Directions: Render each non-blank line of the data below as one string in a JSON list.

(Data from a dataset)
#####
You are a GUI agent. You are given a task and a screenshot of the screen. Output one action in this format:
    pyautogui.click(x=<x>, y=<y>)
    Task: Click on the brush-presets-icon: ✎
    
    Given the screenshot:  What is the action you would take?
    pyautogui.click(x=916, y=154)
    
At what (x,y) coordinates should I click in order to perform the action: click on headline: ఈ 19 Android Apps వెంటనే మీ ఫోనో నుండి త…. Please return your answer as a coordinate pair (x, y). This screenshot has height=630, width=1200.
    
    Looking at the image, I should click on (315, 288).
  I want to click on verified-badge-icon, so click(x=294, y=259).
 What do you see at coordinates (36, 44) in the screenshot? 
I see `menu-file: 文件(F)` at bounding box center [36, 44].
#####
Result:
[
  "You are a GUI agent. You are given a task and a screenshot of the screen. Output one action in this format:",
  "    pyautogui.click(x=<x>, y=<y>)",
  "    Task: Click on the brush-presets-icon: ✎",
  "    Given the screenshot:  What is the action you would take?",
  "    pyautogui.click(x=916, y=154)",
  "At what (x,y) coordinates should I click in order to perform the action: click on headline: ఈ 19 Android Apps వెంటనే మీ ఫోనో నుండి త…. Please return your answer as a coordinate pair (x, y). This screenshot has height=630, width=1200.",
  "    Looking at the image, I should click on (315, 288).",
  "  I want to click on verified-badge-icon, so click(x=294, y=259).",
  " What do you see at coordinates (36, 44) in the screenshot? ",
  "I see `menu-file: 文件(F)` at bounding box center [36, 44]."
]